Music Player Daemon on the MusicPal

Some time ago I recived a MusicPal as a gift. Out of the box the device is great fun, and made a very good present. The device is designed to work as an internet radio, It can connect to a wireless network and stream radio from various internet radio stations. However the device does have a few limitations when you want to play your own music. The device can connect to Media servers that use the UPnP Media Devices Protocol and the device is operated using two rotary knobs. For me the combination of these two features is the major design flaw in the product.  I don’t want to walk over to the device, twiddle some knobs and play a tune that is on my laptop, instead I want to select songs from my laptop and queue them up for playing on the device. There are two remote control applications for the MusicPal, one which is accessible through a web interface, and another which is Windows™ software. However both of the remote control applications are useless, all one can do is pause music, you can’t select a new song to be played, change the position of playback or even fast-forward and rewind!

Well a while ago,  I found a blog from someone who goes by the name of Nerdy Toad who was trying to run Music Player Deamon on his MusicPal.  At the time he had only managed to make a test sinewave come out of the devices internal speaker, and we worked together to see if we could get output from the line-out of the device. We were somewhat unsuccessful. However, about half a year later, someone called Maz took our research further. He was able not only to get sound fully working on the device, he was also able to patch Music Player Deamon to work on the device aswell.

For anyone else who has a MusicPal and wants to use it in conjunction with Linux you will need to do the following. First you have to enable the telnet interface for the device. You can enable it via a hidden web interface page:
http://musicpal/admin/cgi-bin/debug

You can then telnet to the device, login as root, and issue the following command.
wget http://musicpal.v3v.de/cifs/cifs.ko

This will get you a kernel module will will allow you to access a samba share on the device. This is important because the device has very limited disk space, and so its preferable to put mpd, config files, etc. In a samba share. Of course you will probably have your mp3 files in a samba share aswell. You will need to create an smb.conf on the machine that you will be sharing files from, (not the MusicPal).
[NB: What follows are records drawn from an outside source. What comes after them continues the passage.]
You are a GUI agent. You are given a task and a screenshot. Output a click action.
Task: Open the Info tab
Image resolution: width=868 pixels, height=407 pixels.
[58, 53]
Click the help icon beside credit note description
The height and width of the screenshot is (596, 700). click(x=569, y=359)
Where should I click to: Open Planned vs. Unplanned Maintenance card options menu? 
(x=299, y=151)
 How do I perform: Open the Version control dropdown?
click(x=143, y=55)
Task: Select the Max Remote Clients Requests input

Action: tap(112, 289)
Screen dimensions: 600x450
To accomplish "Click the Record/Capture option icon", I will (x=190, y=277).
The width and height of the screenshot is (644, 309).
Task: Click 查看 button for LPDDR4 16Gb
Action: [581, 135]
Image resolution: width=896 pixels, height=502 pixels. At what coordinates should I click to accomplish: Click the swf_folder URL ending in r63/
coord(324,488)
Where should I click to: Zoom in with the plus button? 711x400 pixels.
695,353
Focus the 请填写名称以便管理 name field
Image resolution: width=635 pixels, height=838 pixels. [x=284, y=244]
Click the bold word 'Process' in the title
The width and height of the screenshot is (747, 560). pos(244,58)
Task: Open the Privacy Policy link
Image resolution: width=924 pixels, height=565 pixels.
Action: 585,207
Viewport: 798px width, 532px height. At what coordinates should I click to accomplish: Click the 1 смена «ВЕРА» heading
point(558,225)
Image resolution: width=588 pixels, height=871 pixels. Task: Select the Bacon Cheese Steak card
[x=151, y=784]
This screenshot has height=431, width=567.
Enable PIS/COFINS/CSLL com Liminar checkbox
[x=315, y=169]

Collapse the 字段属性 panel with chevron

This is my smb.conf

[global]
server string = masala
security = SHARE
guest account = giles
[mpd]
comment = mpd
path = /home/giles/mpd
guest ok = Yes
read only = No
[music]
comment = Music
path = /home/giles/Music
guest ok = Yes

In my setup I have mpd on the machine sharing music, this is because of the limited space on the MusicPal, so still on this machine download the mpd binary

wget http://musicpal.v3v.de/mpd-testing/mpd.tar.gz

Then expand the gzip into the mpd directory. You will have to modify the mpd.conf file so that the directories are correct. Once you have done all this, you can mount the shares from the MusicPal telnet session

mount -t cifs //192.168.2.4/mpd /tmp/mnt/mpd
mount -t cifs //192.168.2.4/music /tmp/mnt/mpd/music

Finally from the telnet session you can launch mpd. Back on the client you should now be able to connect to mpd via your favorite mpd client program.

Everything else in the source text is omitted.